Lord, you call each follower to plant seeds and to meet needs. This day, may all I do and say bring glory to your name, drawing others to you as I love my neighbors. Amen.


Leave a comment

Missionaries

Reading: Mark 6: 6b-13

Verses Twelve and Thirteen: “They went out and preached that people should repent… They drove out demons… anointed… and healed”.

After a period of watching Jesus in ministry, the disciples are empowered by Jesus and are sent out two by two. Jesus is beginning to train them to be His replacement. Full of faith in Jesus, “they went out and preached that people should repent… They drove out demons… anointed… and healed”. The disciples are able to model the ministry of Jesus. They preach the gospel news of repentance and the forgiveness of sins. They encounter the demon-possessed and they drive out the demons. They anoint people and heal them of their illnesses and diseases. In all these actions, the disciples are restoring people to wholeness and into faith in Jesus Christ.

Each of these actions drew people to Jesus, depending on their need. These three things continue to be at the core of the ministry of the church. The sharing of the good news of Jesus Christ is still the central activity of the church and of all followers of Christ. This is usually the first step. Belief often leads then to restoration of the person – body, mind, and soul. It is through faith in Jesus that we all find healing.

The sending of the twelve (and later the sending of the 72) establishes the idea that all believers are sent out into the world to be Jesus to the lost, the lonely, and the hurting. Some are sent someplace on the other side of the world and some are sent right next door. All of us are sent. This passage also contains a reality. Although all believers are sent, not all non-believers are ready to receive. Some will not welcome us as we come in the name of Jesus. We offer Jesus as best we can and then we move on. Remembering that we once were lost too, we trust that other believers will follow as God continues to work at saving the whole world.

We go forth today, into our day and into our world, willing missionaries sent with the power of the Holy Spirit to lead and guide us. May we ever be faithful missionaries of the gospel. May our words and actions bring healing and wholeness, leading others to Jesus Christ. Amen.


Leave a comment

Prayer for Disciples

Reading: John 17: 6-19

Verse Eleven: “Holy Father, protect them by the power of your name – so that they may be one as we are one”.

In the moments before going to the Garden of Gethsemane to pray before being arrested, Jesus offers this prayer for the disciples. He knows what lies ahead for Himself and the impact His death and resurrection will have on His followers, so He prays for them.

This prayer begins with thanks for the relationships that He has developed with these disciples. Jesus is thankful for the opportunity to pour into them and to help them know that He was sent by God. Through these three years together, the disciples have witnessed Jesus living amongst and loving fully all kinds of people.

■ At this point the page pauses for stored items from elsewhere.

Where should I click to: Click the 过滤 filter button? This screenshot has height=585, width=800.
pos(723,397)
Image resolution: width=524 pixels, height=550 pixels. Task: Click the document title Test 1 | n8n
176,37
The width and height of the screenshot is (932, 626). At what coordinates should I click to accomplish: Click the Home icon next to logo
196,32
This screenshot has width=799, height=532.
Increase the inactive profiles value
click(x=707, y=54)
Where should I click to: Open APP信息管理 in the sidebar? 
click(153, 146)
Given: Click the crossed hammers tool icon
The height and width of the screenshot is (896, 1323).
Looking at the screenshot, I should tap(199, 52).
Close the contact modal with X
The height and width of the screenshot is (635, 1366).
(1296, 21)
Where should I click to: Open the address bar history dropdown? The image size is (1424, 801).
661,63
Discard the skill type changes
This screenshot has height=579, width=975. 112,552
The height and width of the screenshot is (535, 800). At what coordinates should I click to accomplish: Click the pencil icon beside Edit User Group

In the first half of verse eleven Jesus acknowledges that it is time for Him to leave the world. The disciples will remain in the world and will be charged with continuing the building of the church. In the second half of verse eleven He prays, “Holy Father, protect them by the power of your name – so that they may be one as we are one”. He is praying for these disciples who are no longer of the world to be protected by God. He is also praying for unity. Jesus knows the trials and persecution they will face. Unity with God and with Jesus and with each other will carry them through all the world can throw at them. They will each remain protected and in unity up to the time of their death.

In the bigger sense, Jesus is also praying this prayer for all of the believers who come after the disciples. He is praying it for you and for me. Once we accept Jesus as Lord and Savior, we are not of this world any longer. Our home is in heaven. Our lives here are but a mist compared to eternity with Jesus. But in the meantime, we do have a role to play. Jesus sent the disciples and He also sends us into the world. In unity with God and Jesus and each other, may we too faithfully go out into the world to share the good news of Jesus Christ. The world needs to hear this message of hope and love. May we share it well.